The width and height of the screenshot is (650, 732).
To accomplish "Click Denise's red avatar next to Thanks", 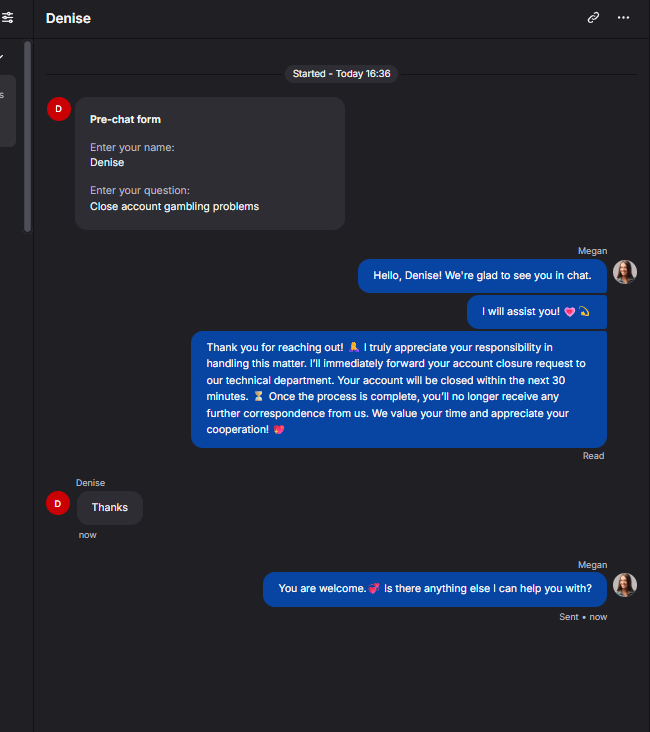I will click(58, 503).
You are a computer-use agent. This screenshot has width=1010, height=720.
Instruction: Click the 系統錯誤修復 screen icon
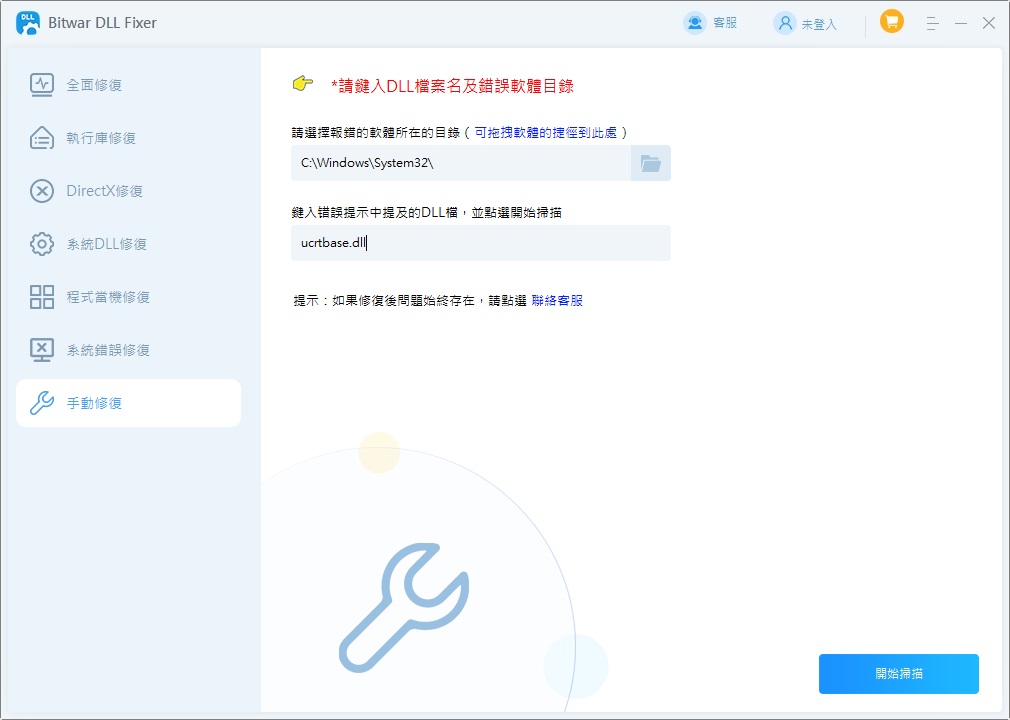tap(42, 350)
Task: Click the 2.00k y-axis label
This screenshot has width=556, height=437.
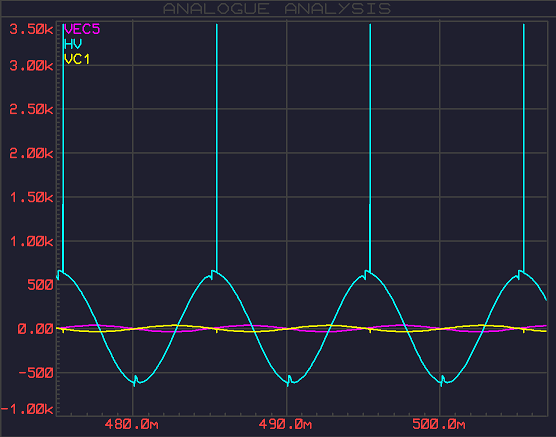Action: tap(31, 154)
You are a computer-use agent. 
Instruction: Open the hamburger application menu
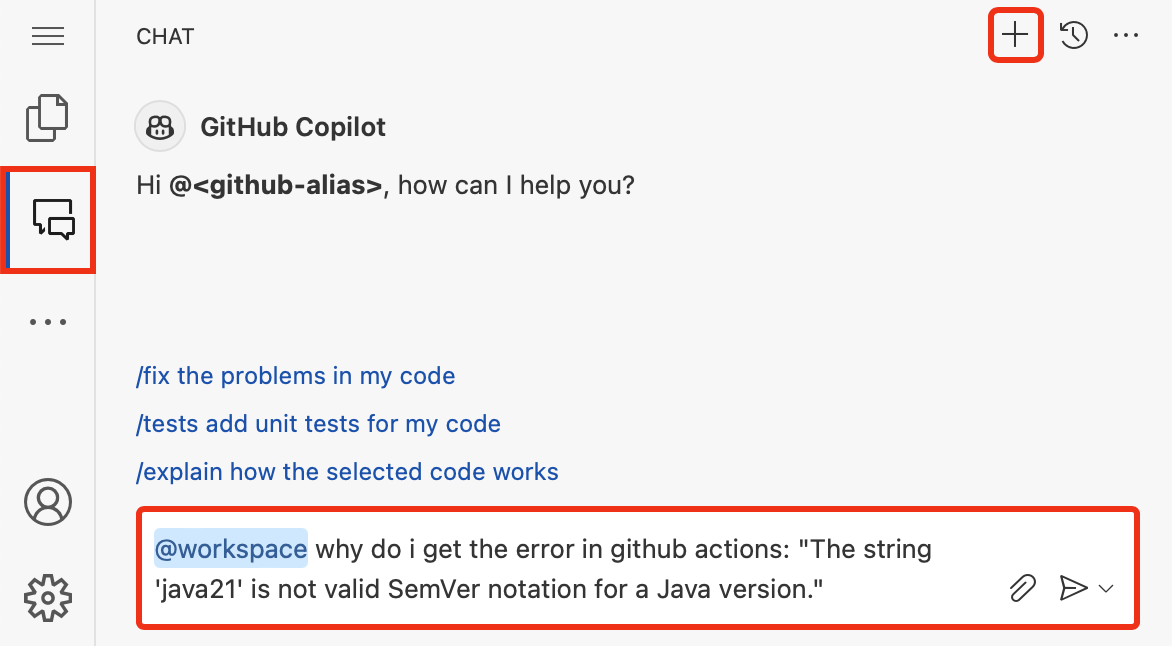48,37
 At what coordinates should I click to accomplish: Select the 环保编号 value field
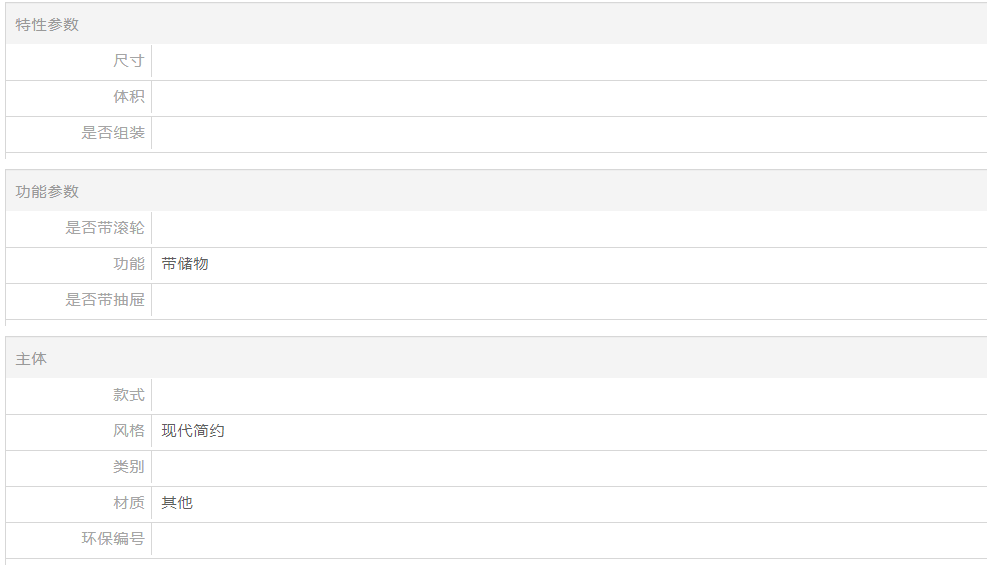[x=569, y=539]
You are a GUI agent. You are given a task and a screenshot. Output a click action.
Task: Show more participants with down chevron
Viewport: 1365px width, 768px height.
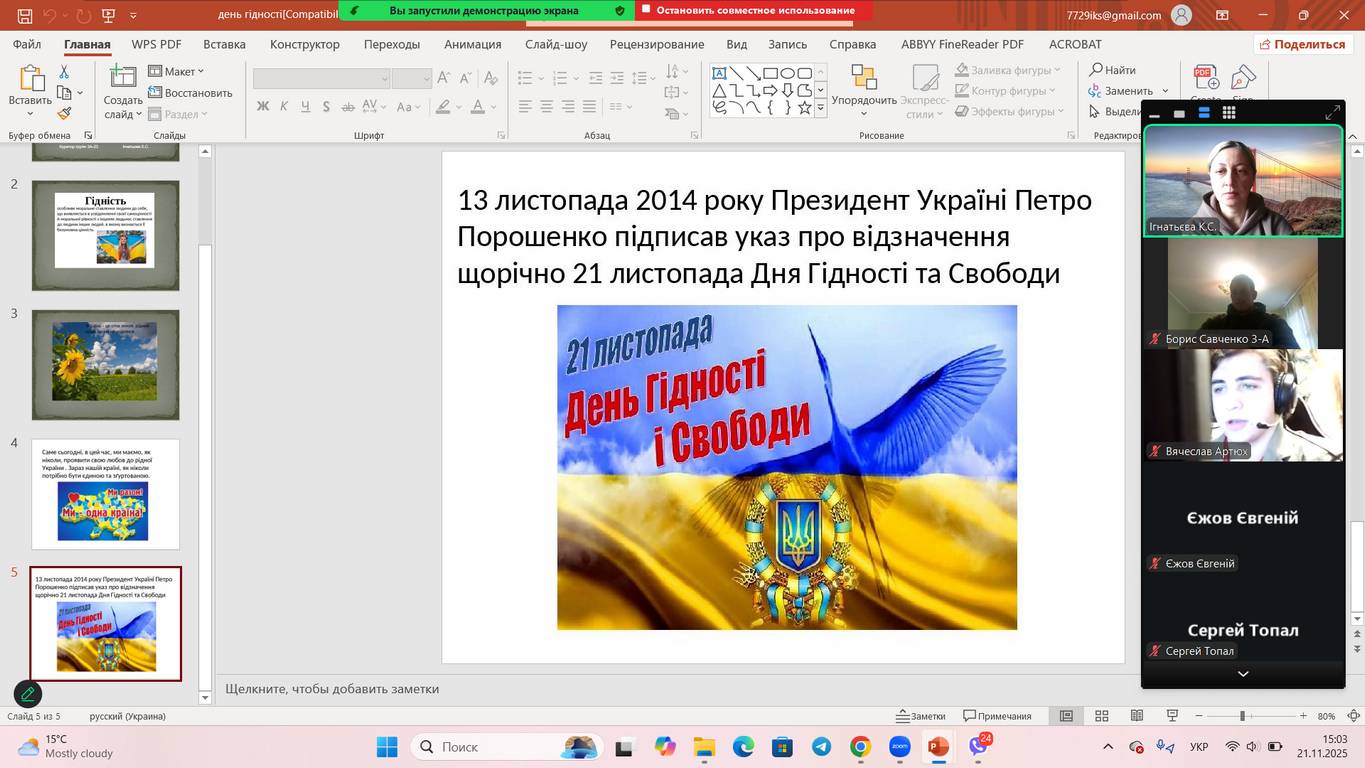click(1243, 674)
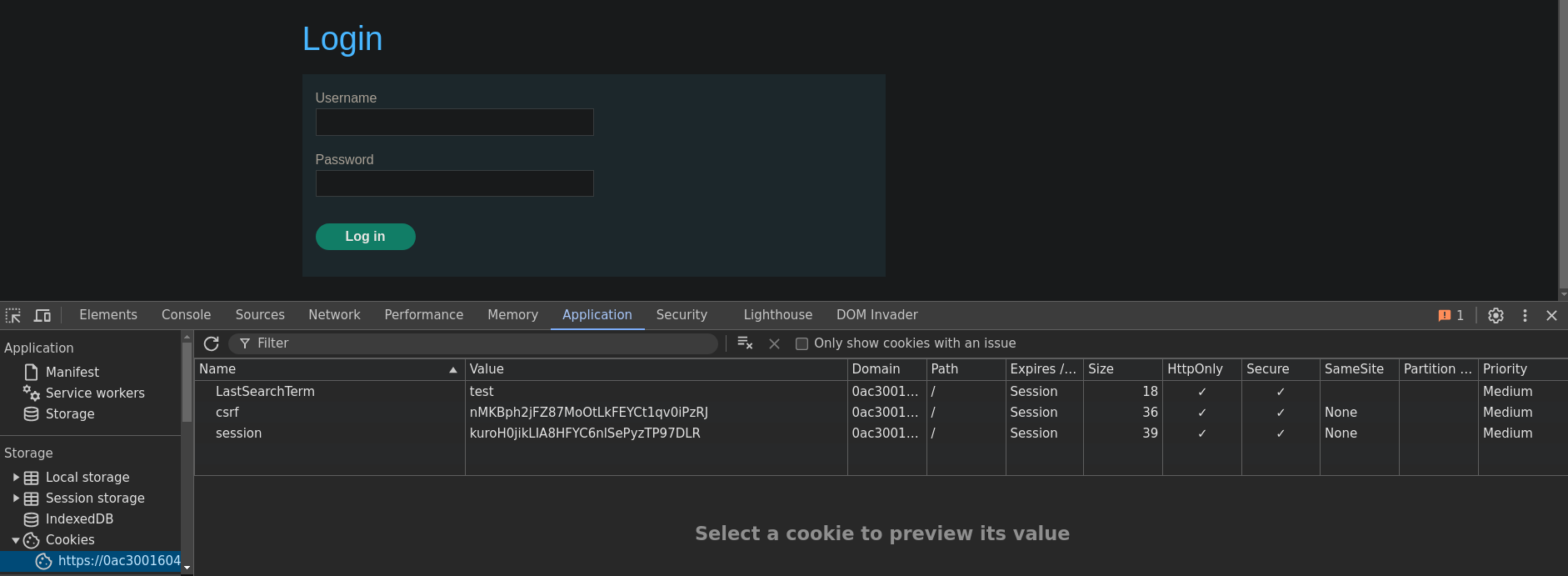This screenshot has width=1568, height=576.
Task: Click the Username input field
Action: click(x=454, y=122)

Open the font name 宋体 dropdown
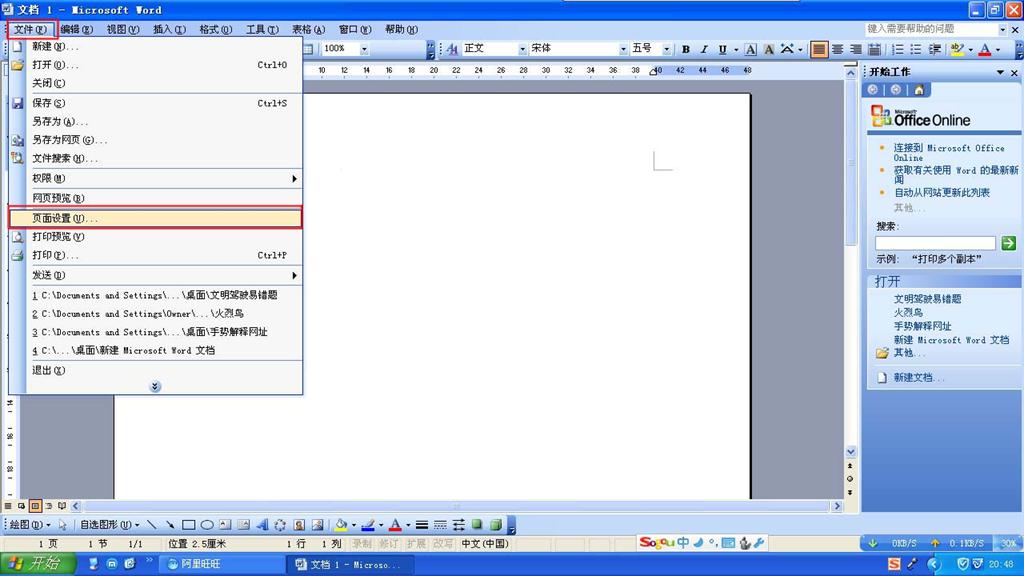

******************************

For the records above, give the number of lines containing the string "computer" and no other words.

_ANSWER FOR THIS EXERCISE_:
2